There were a few clear life lessons in Pumpgirl for the playwright herself, too. After all, she was writing a version of what her life might have been like if she was still stuck living in that Newry council estate. If she was trapped in a marriage with that sort of loneliness at its center.

"I think that's where the character Sinead in the play came from," says Spallen. "From thinking just how the hell would I feel if I was still in that environment? Sinead has an intelligence that has no outlet. One man comes along and speaks one line of poetry to her and she falls for him right away. It's tragic."

Spallen talks about how lucky she has been with the play's casting, noting the commitment her actors have made to the play. And in Geraldine Hughes she has found the perfect interpretation of Sinead, the embittered housewife character at the center of the drama.

"When they sent me the script I read it and because nowadays I have such an American sensibility - I mean I've been living here now for as long as I was living in Ireland - I actually pictured American imagery," says Hughes.
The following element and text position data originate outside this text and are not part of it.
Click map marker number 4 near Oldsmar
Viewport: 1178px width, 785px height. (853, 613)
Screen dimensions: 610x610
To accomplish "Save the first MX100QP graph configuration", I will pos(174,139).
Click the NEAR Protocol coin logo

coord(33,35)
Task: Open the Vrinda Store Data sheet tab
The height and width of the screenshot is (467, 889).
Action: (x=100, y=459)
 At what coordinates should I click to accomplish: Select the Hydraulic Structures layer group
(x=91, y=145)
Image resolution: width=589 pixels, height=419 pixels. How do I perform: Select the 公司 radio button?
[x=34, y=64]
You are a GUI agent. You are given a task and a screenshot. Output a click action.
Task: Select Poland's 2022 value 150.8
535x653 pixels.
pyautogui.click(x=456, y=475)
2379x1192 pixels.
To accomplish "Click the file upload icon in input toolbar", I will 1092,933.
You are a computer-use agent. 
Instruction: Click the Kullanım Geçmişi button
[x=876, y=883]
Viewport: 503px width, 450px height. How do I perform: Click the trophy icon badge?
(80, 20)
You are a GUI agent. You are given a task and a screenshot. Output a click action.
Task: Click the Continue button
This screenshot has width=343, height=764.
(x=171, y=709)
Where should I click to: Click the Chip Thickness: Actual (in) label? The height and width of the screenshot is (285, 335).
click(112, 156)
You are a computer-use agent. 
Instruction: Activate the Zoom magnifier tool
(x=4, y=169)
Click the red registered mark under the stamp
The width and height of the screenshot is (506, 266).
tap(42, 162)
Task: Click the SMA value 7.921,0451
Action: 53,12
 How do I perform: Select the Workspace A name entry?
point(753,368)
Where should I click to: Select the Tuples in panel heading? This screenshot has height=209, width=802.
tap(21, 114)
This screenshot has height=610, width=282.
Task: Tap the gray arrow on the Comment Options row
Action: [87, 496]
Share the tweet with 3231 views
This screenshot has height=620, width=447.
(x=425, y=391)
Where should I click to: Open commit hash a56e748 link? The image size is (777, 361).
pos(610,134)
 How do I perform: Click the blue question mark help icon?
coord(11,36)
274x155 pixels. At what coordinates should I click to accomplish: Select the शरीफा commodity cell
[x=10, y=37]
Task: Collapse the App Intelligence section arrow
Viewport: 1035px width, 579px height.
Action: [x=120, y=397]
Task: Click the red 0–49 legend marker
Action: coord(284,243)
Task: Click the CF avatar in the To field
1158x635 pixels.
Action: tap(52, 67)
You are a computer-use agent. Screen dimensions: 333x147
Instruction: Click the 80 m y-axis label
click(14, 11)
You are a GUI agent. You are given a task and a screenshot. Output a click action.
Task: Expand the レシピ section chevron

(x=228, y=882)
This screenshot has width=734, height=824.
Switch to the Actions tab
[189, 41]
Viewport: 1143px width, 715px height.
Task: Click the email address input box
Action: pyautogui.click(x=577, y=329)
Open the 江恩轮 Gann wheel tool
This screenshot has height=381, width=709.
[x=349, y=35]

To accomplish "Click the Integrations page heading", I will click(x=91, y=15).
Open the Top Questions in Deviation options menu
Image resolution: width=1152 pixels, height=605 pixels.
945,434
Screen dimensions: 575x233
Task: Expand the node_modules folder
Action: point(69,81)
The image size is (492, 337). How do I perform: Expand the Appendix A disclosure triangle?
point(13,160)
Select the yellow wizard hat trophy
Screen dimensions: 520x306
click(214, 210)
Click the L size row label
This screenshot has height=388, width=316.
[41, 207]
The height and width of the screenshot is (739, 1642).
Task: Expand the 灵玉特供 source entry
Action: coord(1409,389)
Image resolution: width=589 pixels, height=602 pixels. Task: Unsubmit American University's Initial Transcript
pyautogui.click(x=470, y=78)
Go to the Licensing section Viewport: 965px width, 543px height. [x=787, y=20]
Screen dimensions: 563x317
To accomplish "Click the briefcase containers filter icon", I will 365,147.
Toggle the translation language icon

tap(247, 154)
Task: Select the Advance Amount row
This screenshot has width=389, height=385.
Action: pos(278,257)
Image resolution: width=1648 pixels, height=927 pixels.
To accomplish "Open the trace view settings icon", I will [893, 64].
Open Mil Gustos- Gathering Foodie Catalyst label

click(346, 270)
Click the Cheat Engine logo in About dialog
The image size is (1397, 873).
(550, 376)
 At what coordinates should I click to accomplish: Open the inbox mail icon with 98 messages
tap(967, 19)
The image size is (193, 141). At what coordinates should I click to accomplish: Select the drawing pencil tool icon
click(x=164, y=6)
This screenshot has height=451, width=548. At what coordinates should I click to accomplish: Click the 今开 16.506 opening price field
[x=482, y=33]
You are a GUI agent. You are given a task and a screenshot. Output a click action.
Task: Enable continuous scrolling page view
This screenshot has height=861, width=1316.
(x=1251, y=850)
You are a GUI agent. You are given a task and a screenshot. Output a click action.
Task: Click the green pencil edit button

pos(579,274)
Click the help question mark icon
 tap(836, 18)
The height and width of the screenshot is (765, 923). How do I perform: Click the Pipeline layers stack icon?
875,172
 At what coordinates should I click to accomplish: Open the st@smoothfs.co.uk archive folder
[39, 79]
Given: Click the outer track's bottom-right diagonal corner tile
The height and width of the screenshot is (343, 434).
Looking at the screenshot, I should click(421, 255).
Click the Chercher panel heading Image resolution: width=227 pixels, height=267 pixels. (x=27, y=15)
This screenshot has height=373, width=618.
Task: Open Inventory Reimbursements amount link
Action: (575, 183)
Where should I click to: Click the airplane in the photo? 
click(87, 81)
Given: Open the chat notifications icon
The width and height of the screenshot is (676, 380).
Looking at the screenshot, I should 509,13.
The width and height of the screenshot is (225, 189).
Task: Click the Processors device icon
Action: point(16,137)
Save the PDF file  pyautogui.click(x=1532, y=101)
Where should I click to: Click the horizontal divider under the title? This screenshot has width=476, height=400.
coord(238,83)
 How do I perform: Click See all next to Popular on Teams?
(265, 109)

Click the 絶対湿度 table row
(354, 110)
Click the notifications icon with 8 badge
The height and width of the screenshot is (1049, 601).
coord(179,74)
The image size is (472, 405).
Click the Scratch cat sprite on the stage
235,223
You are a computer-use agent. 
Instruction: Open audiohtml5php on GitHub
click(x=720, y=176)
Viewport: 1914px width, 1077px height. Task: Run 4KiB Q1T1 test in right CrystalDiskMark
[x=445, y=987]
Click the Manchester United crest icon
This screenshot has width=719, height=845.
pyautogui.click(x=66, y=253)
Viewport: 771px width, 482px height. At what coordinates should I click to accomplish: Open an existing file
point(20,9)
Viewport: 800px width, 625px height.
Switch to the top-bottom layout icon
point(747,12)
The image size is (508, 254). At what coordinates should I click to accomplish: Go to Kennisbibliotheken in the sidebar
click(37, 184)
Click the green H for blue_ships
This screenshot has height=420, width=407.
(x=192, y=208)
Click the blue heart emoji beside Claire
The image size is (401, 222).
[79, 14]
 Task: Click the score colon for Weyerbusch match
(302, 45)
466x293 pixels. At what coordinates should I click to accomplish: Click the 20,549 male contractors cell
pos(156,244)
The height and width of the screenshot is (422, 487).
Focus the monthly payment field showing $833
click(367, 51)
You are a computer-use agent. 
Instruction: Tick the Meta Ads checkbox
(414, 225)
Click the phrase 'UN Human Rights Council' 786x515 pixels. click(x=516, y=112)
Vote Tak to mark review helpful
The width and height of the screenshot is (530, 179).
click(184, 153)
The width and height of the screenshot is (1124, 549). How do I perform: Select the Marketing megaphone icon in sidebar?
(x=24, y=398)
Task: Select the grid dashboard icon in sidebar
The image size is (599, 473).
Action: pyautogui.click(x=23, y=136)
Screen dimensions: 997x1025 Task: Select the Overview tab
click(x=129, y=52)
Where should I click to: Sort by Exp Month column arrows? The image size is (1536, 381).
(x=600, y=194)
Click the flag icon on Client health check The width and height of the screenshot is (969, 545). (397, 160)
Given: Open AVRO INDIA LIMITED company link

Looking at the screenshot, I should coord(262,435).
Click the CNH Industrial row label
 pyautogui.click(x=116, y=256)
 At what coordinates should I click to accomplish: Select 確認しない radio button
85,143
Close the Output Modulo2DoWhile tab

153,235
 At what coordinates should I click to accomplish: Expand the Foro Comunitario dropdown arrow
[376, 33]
"Like any desolate gas station with the tumbleweed blowing that you'd see across the country. It really works both ways, for both audiences."

For Hughes the real challenge of the play was learning the mountain of lines. Now in its third week of production, the actors are finally discovering their own characters and where the play needs to go.

It certainly helps that the two American actors are among the most accomplished in American theater. Paul Sparks and Hannah Cabell are the physical embodiment of the Irish characters they play.

"We fight for the work, and it's very rare when you're partnered with actors that have the same philosophy. I really think we were all sort of meant to do it. It feels very special," says Hughes.

"And it's the first time that I really get to play a real Irish woman on stage. This is a play that's as funny as it is tragic. What more could you ask for?"